**EXERCISE BRIEF**. Return the lines below unchanged, beginning with the line that contains "Proceed with the Next > button" and ending with the last line of the records. Omit the pictures from your answer.

Records from a data source
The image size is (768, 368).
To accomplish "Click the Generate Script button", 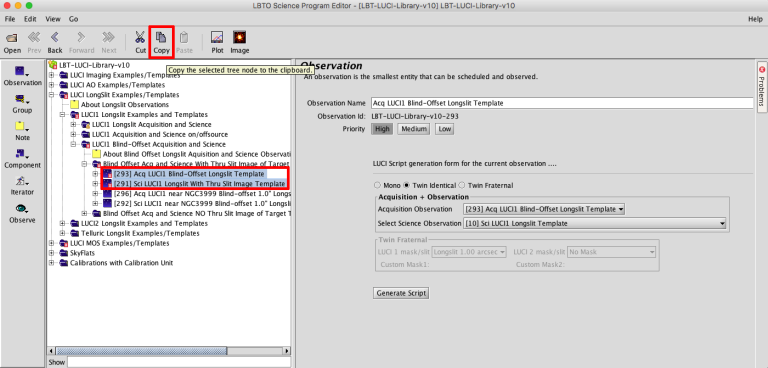I will [x=401, y=293].
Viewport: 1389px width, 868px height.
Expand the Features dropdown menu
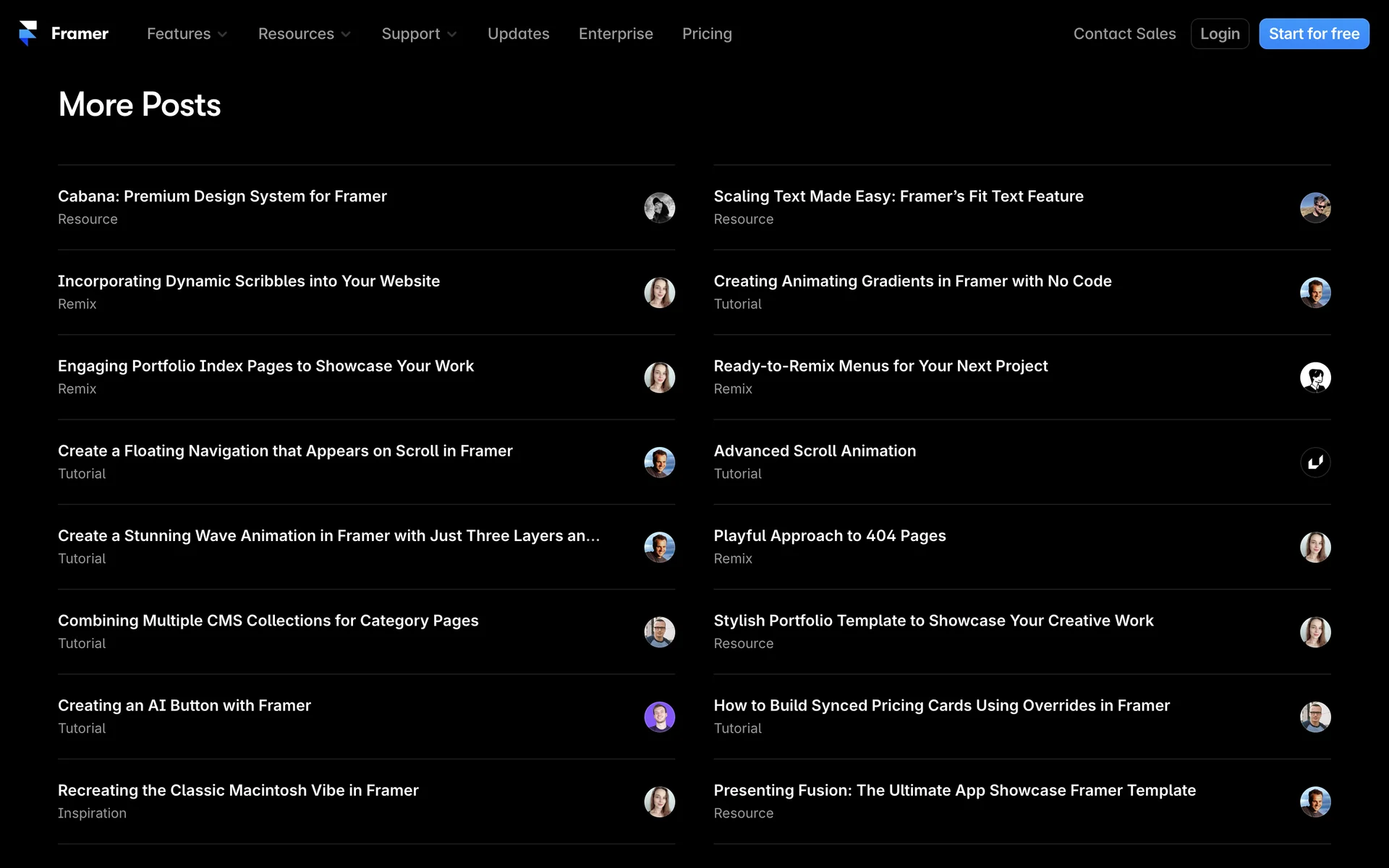[187, 34]
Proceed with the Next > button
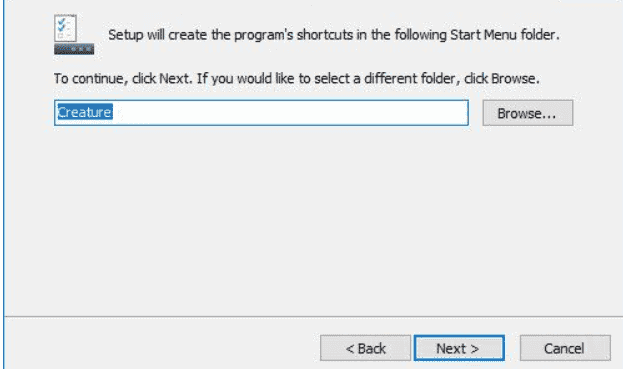The image size is (623, 369). 459,348
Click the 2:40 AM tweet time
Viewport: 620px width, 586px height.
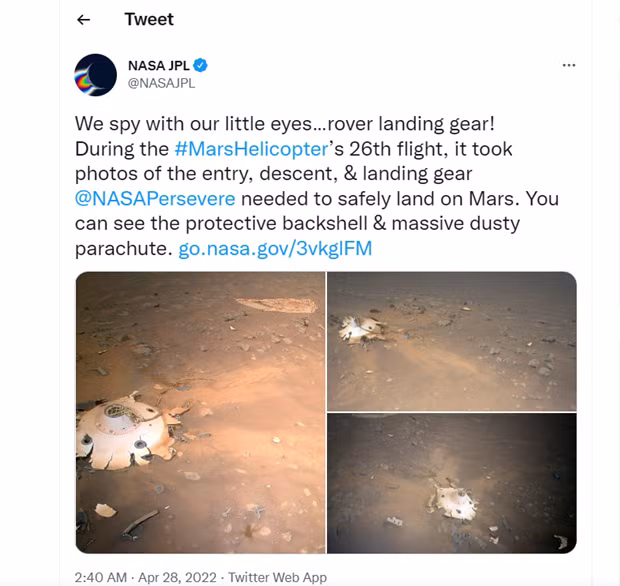pyautogui.click(x=101, y=577)
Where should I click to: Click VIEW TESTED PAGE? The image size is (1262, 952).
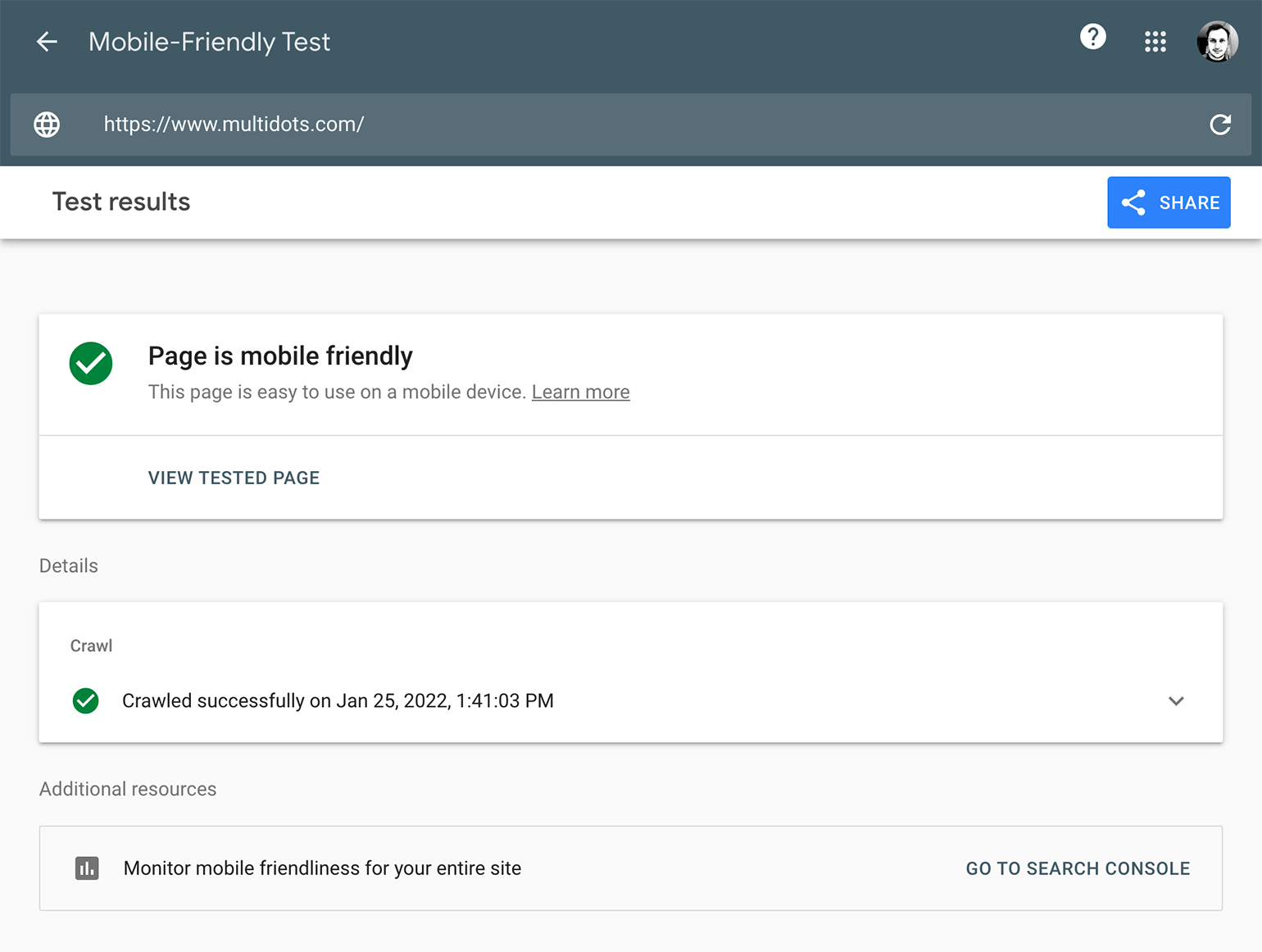234,478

**FULL SOLUTION**.
Proceed with the Next > button
The image size is (623, 369). 459,348
Click the 2:40 AM tweet time
Viewport: 620px width, 586px height.
pyautogui.click(x=101, y=577)
Where should I click to: Click VIEW TESTED PAGE? The image size is (1262, 952).
234,478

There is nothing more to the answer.